A M. Muiron (pp 13-16)

Correspondance Vol 1

Monsieur, combien celui qui ne sait s’ apprécier à sa juste valeur, le téméraire qui vit sans réfléchir, s’ apprête d’ humiliations et de chagrins ! Je me trouve dans ce cas par ma faute ; mais je me juge moi-même et m’ arrête à temps. Il est sans doute désagréable pour vous, je le conçois, d’ avoir fait toutes ces démarches si inutilement ; mais il est encore plus humiliant pour moi de me voir obligé de vous rapporter, la rougeur au front, une si brusque et si prompte décision. Je rivaliserai avec ce consul romain qui ne mangea ni ne but, dit l’ histoire, de tout son consulat.

Connaissez-moi bien, Monsieur, et confessez que je suis l’ homme du monde le plus incapable de faire le métier que j’ allais entreprendre. D’ ailleurs, je crois que nos principes ne s’ accordent pas ; et je vous l’ ai dit, quoique je n’ eusse pas encore de parti pris sur bien des choses, je tiens à mes principes, je ne les sacrifierai jamais, quoi qu’ il me puisse arriver ; je suis content de ma position d’ artisan. Je suis franchement et irrévocablement républicain de conviction et de sentiment ; il est vrai que mon républicanisme n’ est pas tout à fait celui des séides de Robespierre, des dévots à Marat. Ils sont jugés par leurs œuvres.

Je crois le gouvernement constitutionnel une ébauche grossière, un malheureux essai d’ un peuple ivre de ses libertés nouvelles, et prenant toujours les signes pour les choses significatives, comme l’ a fait la France depuis 89.

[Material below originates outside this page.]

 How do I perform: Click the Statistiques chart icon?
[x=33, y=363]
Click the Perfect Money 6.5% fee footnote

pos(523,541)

En France, et bientôt en Europe, il n’ est plus, suivant moi, qu’ une voie légitime à l’ immortalité, à la reconnaissance des peuples, et aux suffrages futurs de l’ histoire, pour un monarque constitutionnel : c’ est de se regarder comme exercant une sorte de dictature provisoire, sans conquêtes, au sein d’ une paix profonde. Je crois à la confraternité universelle. Tout souverain qui ne remplit pas cette mission est pour moi un traître, un prévaricateur, un ennemi de genre humain.

Vous conclurez facilement, d’ après cet exposé, que j’ opine à conserver et défendre le gouvernement que la France s’ est donné depuis 1830, au mois encore quelques vingt ou trente ans ; plus même, si besoin est.

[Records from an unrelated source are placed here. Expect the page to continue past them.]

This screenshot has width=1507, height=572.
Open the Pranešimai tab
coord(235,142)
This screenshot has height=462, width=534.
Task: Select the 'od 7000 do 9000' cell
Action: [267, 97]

En fait de religion, très-certainement il ne s’ imprimera jamais de moi une ligne qui ne tende, de près ou de loin, à détruire pur, que je crois avoir été professé par Moése et Jésus-Christ, me paraît suffire aux besoins de cœur de l’ homme, à toutes les exigences de sa raison. Tandis que le théologien prête à la divinité et à la Providence une foule d’ attributs contradictoires, d’ actes chimériques, qu’ il multiplie sans fin les mystères, le déiste, s’ il n’ explique tout, fait table rase, du moins, de cet échafaudage de rêveries, et son Dieu en devient plus raisonnable, plus conséquent, plus fait pour le philosophe et l’ homme libre.

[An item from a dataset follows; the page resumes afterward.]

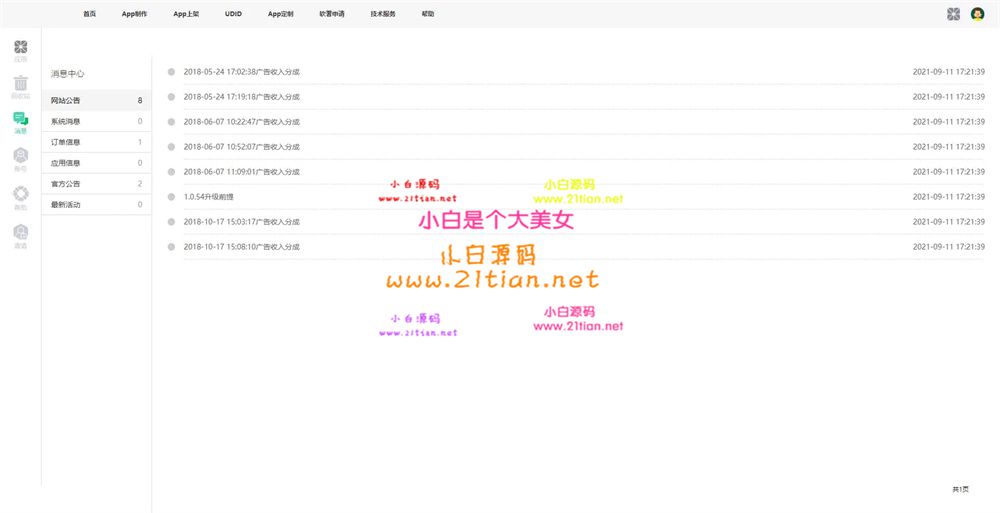Open the 2018-05-24 17:02:38 广告收入分成 message

(241, 72)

En ceci, comme en fait de république, il va sans dire que, si la vérité n’ est jamais nuisible, au moins peut-elle être quelquefois inopportune. C’ est à la rendre opportune que tous les hommes de bien doivent donc travailler de concert.

J’ ai beaucoup plus médité que lu sure ces matières, et mes observations, j’ ose le dire, sont toujours venues à l’ appui des axiomes, des conséquences et de leurs corollaires. Le peuple, en général, entre parfaitement dans toutes ces idées, à tel point que, loin d’ être un système, elles semblent au contraire l’ état naturel de la société. Comment se fait-il que la manifestation de la vérité soit si lente et si tardive ?

Je ne crois pas à l’ indifférence ni religieuse ni politique dans le peuple ; aussi longtemps qu’ il se dira : il faut un Dieu, il faut des lois, il ne sera pas indifférent ; mais il règne une défiance hostile entre le peuple et le sacerdoce, entre les gouvernants et les gouvernés ; la faute tout entière, l’ histoire est là, est aux prêtres, aux rois et aux nobles.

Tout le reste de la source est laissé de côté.